A 41-year-old Wilkes-Barre man is charged with selling computational hardware to a Nazareth company but failing to deliver or install it and then stealing other equipment from the company and selling it to someone else, borough police report.
Philip Joseph Dilullo was arraigned Wednesday afternoon on two counts of theft by deception and single counts of theft and receiving stolen property, records show.
He was released on $100,000 unsecured bail pending a preliminary hearing tentatively scheduled 2:30 p.m. July 11 in Central Court in Easton, records show.
In April 2021, Local Mining Ventures LLC agreed to buy 100 graphics cards from Dilullo’s company Zero Test Data LLC that are specific to powering devices that handle cryptocurrency transactions, court papers say.
Local Mining Ventures provides the computing power to those involved in cryptocurrency.
Local Mining Ventures also agreed to pay the company to install the hardware at the business in the 200 block of South Main Street, police said. A total of $55,500 was wired from Local Mining Ventures to Zero Test Data, police said.
Local Mining Ventures also bought numerous graphics cards and graphics processing units — chips often on the cards — between April and November 2021 from another vender and hired Zero Test Data to install and manage the equipment, police said.
Technology on a graphics card can do the many computations that improve output in the mining — the solving of the complex math problems — of cryptocurrency, according to Investopedia.
In January 2022, Local Mining Ventures noticed the output of the devices was “constantly varying” and not “performing at specific levels based on the total number of devices that were to be installed”, police said.
Local Mining Ventures did an inventory and learned the first 100 graphics cards were not installed and 68 of the GPUs — valued at $57,732 — weren’t present either, police said. The company “demanded” the hardware be returned within 24 hours, court papers say. A Local Mining Ventures principal told police that Dilullo told him he didn’t have the 68 GPUs and never bought the initial 100 graphics cards, court papers say.
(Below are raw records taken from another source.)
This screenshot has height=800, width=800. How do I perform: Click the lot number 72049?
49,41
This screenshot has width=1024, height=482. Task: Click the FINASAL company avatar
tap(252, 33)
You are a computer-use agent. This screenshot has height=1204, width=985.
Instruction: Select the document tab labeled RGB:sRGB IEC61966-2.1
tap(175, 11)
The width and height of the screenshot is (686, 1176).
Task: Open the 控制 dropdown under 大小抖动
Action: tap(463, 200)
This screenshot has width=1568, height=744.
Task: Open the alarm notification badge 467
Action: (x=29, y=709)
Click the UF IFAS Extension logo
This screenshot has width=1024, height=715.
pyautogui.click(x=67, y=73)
A business associate contacted the Local Mining Ventures’ principal and said he believed 48 of the 68 devices that were supposed to be on the Local Mining Ventures machines were actually sold to him for his Whitehall Township firm, police said. Local Mining Ventures determined the serial numbers matched, police said.
Nazareth police began to investigate and found the Whitehall company paid Zero Test Data $45,000 for what actually were Local Mining Ventures’ devices and their installation after coming to an agreement in November 2021, court papers say.
When the devices were not delivered and weeks passed, the owner of the Whitehall company was instructed by Dilullo to go to the Local Mining Ventures’ address in Nazareth at which point the 48 GPUs were delivered by Dilullo to the Whitehall business owner, police said.
On May 27, the owner of the Whitehall firm turned over the 48 devices to Nazareth police, court papers say. The serial numbers did in fact match the ones that were supposed to be installed at Local Mining Ventures, police said.
Dilullo’s attorney David Melman declined to comment as did the owner of Local Mining Ventures.